Date Reviewed: 07/10/2025

Spoiler alert. We begin with masturbation with a bag of chips. It’s a gratuitous, self-indulgent, even awkward start, but it soon makes perfect sense as we enter the irresistibly messy world of Kate (Vanessa Buckley) in Chip on Her Shoulder. Making its world premiere at Explosives Factory, the one-woman show, written and directed by Jen McAuliffe, is raw, unfiltered, and occasionally cringeworthy, like life itself, and in the best possible way. 


Like the bottom of a crumpled chip packet, it leaves you both satisfied and slightly queasy, unsure whether to laugh, cry, or just open another bag. That’s why we’re handed chips as we enter and pelted with more as the performance goes on.

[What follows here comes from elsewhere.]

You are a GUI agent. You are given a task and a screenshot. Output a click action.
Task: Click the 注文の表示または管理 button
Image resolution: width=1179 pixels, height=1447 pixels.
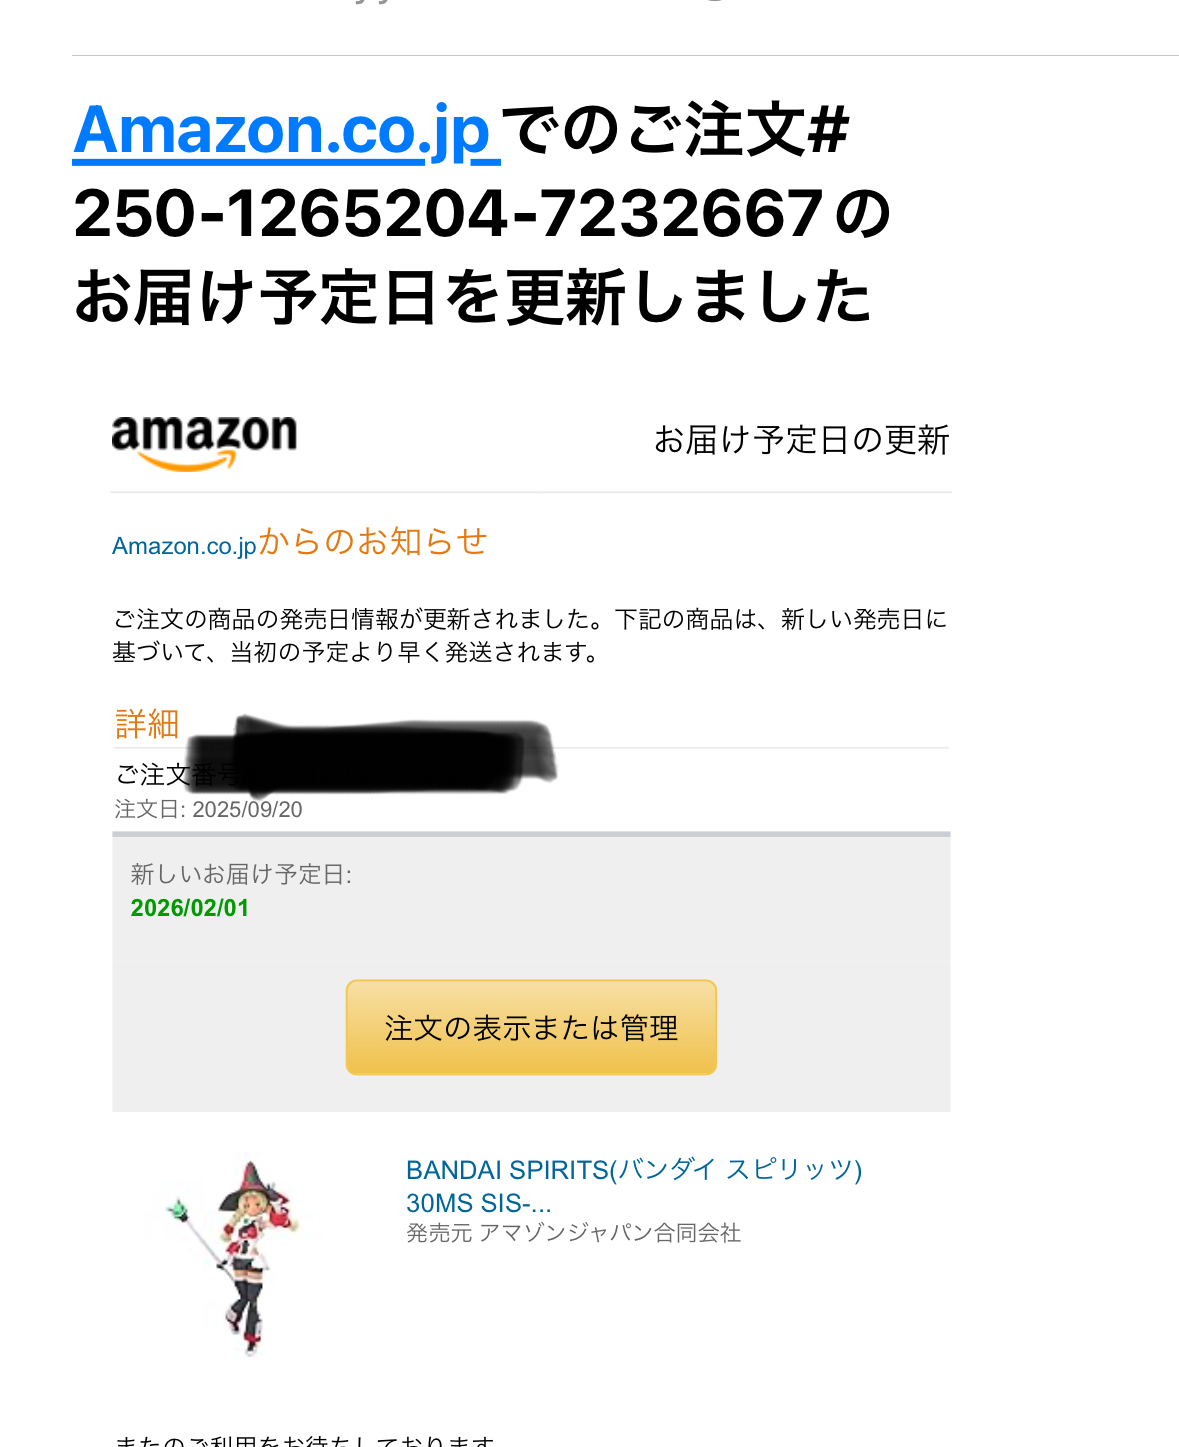531,1028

Buckley’s “Kate” is an Aussie nurse living in New York, chasing her Broadway dream while juggling grief, heartbreak, and a disturbingly co-dependent relationship with chips. You’ll lose count of how many chip bags she opens, from Cheetos to her beloved salt and vinegar. 


Chips become comfort, therapy, and emotional camouflage. Between bites, costume changes, and the occasional glow-up penis (yes, really), Kate confesses her way through the chaos of modern womanhood.

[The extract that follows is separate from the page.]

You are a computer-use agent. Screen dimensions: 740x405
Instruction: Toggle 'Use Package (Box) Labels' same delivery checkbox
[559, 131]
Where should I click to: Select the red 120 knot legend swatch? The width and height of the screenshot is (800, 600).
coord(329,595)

If you’re a woman in the audience, you’ll squirm and nod in recognition as the painfully real confessional unfolds. You may even get whiplash as Kate veers from funny stories about selling foot pics to pay the rent to the gut-punch of losing a loved one. Humour coexists with heartbreak, and McAuliffe’s writing lets both breathe.


Buckley’s performance is a tour de force of comedic timing. She moves seamlessly between stand-up comic and wounded confessor. Her delivery is razor-sharp, and whether she’s munching chips or silently staring into the void, she’s equally convincing in moments of laughter and quiet despair. From the horror of a bad date (“tongue like a slumbering Doberman”) to the ache of abandonment and a mother's criticism, she’s completely present.

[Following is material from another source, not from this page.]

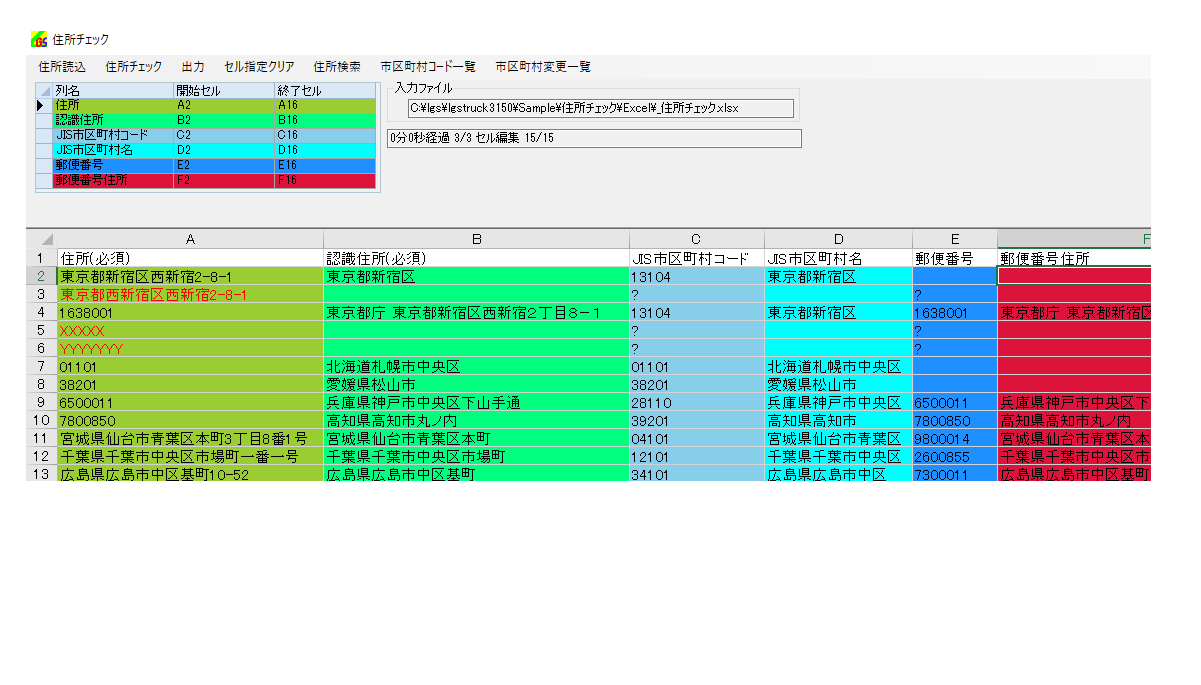Click the 住所チェック app icon in title bar

(x=40, y=40)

McAuliffe’s script is compassionate and biting, exploring self-loathing, sex, and survival with humour and insight. Of women whose partners cheat, Kate quips, “We’re not stalkers, we’re detectives.” Of the modern world: “We gave the world democracy, philosophy, aqueducts, and now we’re air-frying bananas. Doom-scrolling ourselves into oblivion.” And of grief: “It’s just love turned inside out and upside down.”


The piece feels less like a performance and more like an intimate conversation with a good friend after a few glasses of wine. If there’s a flaw, it’s that the energy occasionally dips in the transitions, some emotional shifts arrive a beat too fast. But the honesty never falters.


By the end, having shared Kate’s confessions of despair and dark humour, we’re all barracking for her. Chip on Her Shoulder is a love letter not just to the mess, but to the resilience it takes to keep showing up. It’s cathartic, a reminder that sometimes the only way to face life’s absurdity is with a little salt, a lot of crunch, and the comfort of knowing you’re not falling apart alone.


Highlights
• Vanessa Buckley’s energy and razor-sharp timing
• Audience participation — you even get chips


Who it’s for
• Emotional eaters and comfort-food philosophers
• Melbourne Fringe-goers
• Survivors of modern dating
• Anyone holding their life together while falling apart


Chip on Her Shoulder is performed nightly, 6pm, through to 11 October.